Objectives
The primary outcome of this study was to assess the efficacy and safety of preventive treatment with amitriptyline on headache frequency and severity after mild traumatic brain injury (mTBI).
Background
Despite the fact that headache is the most common and persistent physical symptom after TBI, there has been little research on the longitudinal course or pharmacologic treatment of this disorder. Of those who have headache after injury, about 60% continue to complain of headache at 3 months post injury, with higher levels of disability than those without headache. There have been no prospective, randomized, controlled trials of a pharmacologic agent for headache after TBI. Additionally, a brain‐injured population may be more susceptible to side effects of medication.
Design
This is a single‐center phase II trial of amitriptyline to prevent persistent headache after an mTBI. Medication dose was gradually increased from 10 to 50 mg daily.
Results
Fifty participants were enrolled and 33 who completed the 90‐day assessment were included in the final analysis.
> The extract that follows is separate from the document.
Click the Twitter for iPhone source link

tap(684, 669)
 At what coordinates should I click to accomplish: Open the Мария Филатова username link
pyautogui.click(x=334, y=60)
In order to detect a possible cognitive impact of the study drug, 24 participants were randomly assigned to start amitriptyline immediately after study enrollment and 26 were assigned to start 30 days after enrollment. Forty‐nine percent (18/37) of those assigned to take medication took none throughout the study period, with less compliance in younger participants with mean ages of 32.7 in those who did not take any medication, 33.4 who were less than 80% compliant, and 42.3 who were compliant (P = .013). Compliance in keeping a daily headache diary was low, with 29/50 participants (58%) meeting daily entry completion, and only 10 participants maintaining 100% diary completion. No differences were found between those who started medication immediately vs at day 30 in headache frequency or severity.
Conclusions
While headache is the most common symptom following mTBI, current evidence does not support a specific treatment. No differences were noted in headache frequency compared to our prior study. However, the current sample had significantly lower headache severity (15% vs 36% with pain rating of 6 or above, P = .015) compared to our prior study. Our current study was not able to determine whether there is any benefit for the use of amitriptyline as a headache preventive because of difficulty with study recruitment and compliance. The challenges with recruitment and retention in the mTBI population were instructive, and future research in this area will need to identify strategies to improve recruitment, diary compliance, and medication adherence in this population.